■ **EXERCISE BRIEF**:
Pick up the notation section on the instrumental-variables regression model below and keep writing from right after its final sentence.

━━ DOCUMENT SECTION

Formulas and Mathematical Detail
================================

Notation
--------

Interest is in recovering the parameter vector from the model

.. math::

   \begin{aligned}
   y_{i} & =\beta^{\prime}x_{i}+\epsilon_{i}\end{aligned}

where :math:`\beta` is :math:`k` by 1, :math:`x_{i}` is a :math:`k` by 1
vector of observable variables and :math:`\epsilon_{i}` is a scalar
error. :math:`x_{i}` can be separated in two types of variables. The
:math:`k_{1}` by 1 set of variables :math:`x_{1i}` are exogenous
regressors in the sense that :math:`E\left[x_{1i}\epsilon_{i}\right]=0`.
The :math:`k_{2}` by 1 variables :math:`x_{2i}` are endogenous. A set of
:math:`p` instruments is available that satisfy the requirements for
validity where :math:`p\geq k_{2}`. The extended model can be written as

.. math::

   \begin{aligned}
   y_{i} & =\underset{\textrm{exogenous}}{\underbrace{\beta_{1}^{\prime}x_{1i}}}+\underset{\textrm{endogenous}}{\underbrace{\beta_{2}^{\prime}x_{2i}}}+\epsilon_{i}\\
   x_{2i} & =\underset{\textrm{exogenous}}{\underbrace{\gamma_{1}^{\prime}z_{1i}}}+\underset{\textrm{instruments}}{\underbrace{\gamma_{2}^{\prime}z_{2i}}}+u_{i}\end{aligned}

The model can be expressed compactly

.. math::

   \begin{aligned}
   Y & =X_{1}\beta_{1}+X_{2}\beta_{1}+\epsilon=X\beta+\epsilon\\
   X_{2} & =Z_{1}\gamma_{1}+Z_{2}\gamma_{2}+u=Z\gamma+u\end{aligned}

The vector of instruments :math:`z_{i}` is :math:`p` by 1. There are
:math:`n` observations for all variables. :math:`k_{c}=1` if the model
contains a constant (either explicit or implicit, i.e., including all
categories of a dummy variable). The constant, if included, is in
:math:`x_{1i}`. :math:`X` is the :math:`n` by :math:`k` matrix if
regressors where row :math:`i` of :math:`X` is :math:`x_{i}^{\prime}`.

━━━━
━━ SUPPLIED MATERIAL

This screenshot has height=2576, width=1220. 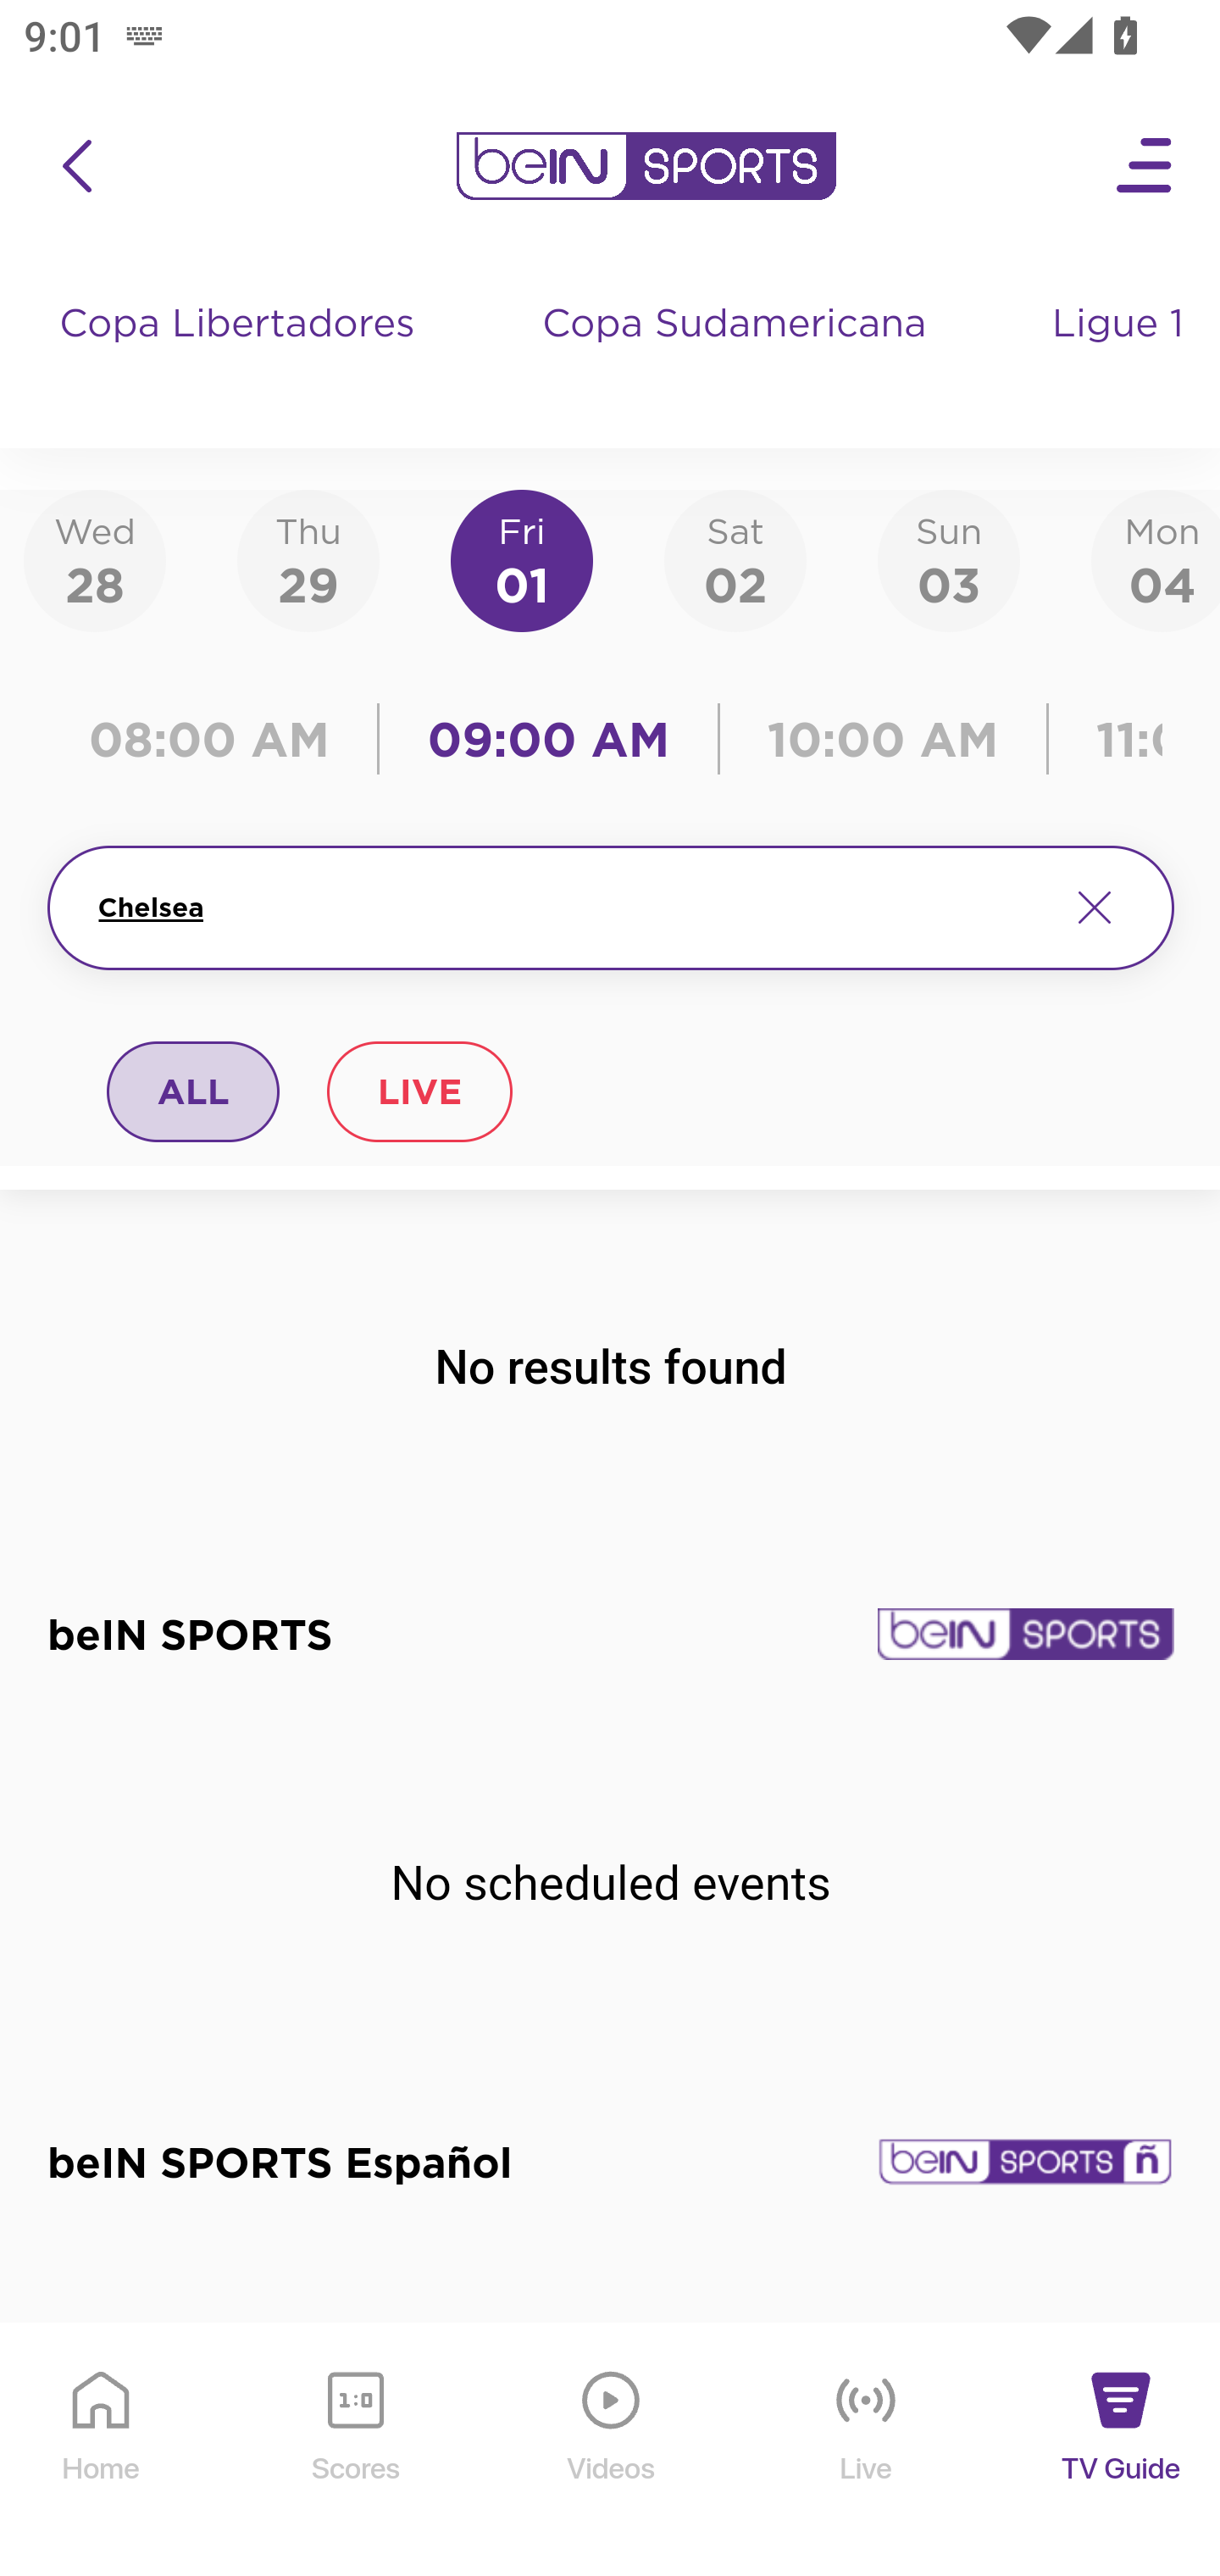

━━━━

■ **EXERCISE RESULT**:
:math:`X` can be partitioned into :math:`\left[X_{1}\;X_{2}\right]`.
:math:`Z` is the :math:`n` by :math:`p` matrix of instruments. The
vector :math:`y` is :math:`n` by 1. Projection matrices for :math:`X` is
defined :math:`P_{X}=X\left(X^{\prime}X\right)^{-1}X^{\prime}`. The
projection matrix for :math:`Z` is similarly defined only using
:math:`Z`. The annihilator matrix for :math:`X` is
:math:`M_{X}=I-P_{X}`.

Parameter Estimation
--------------------

Two-stage Least Squares (2SLS)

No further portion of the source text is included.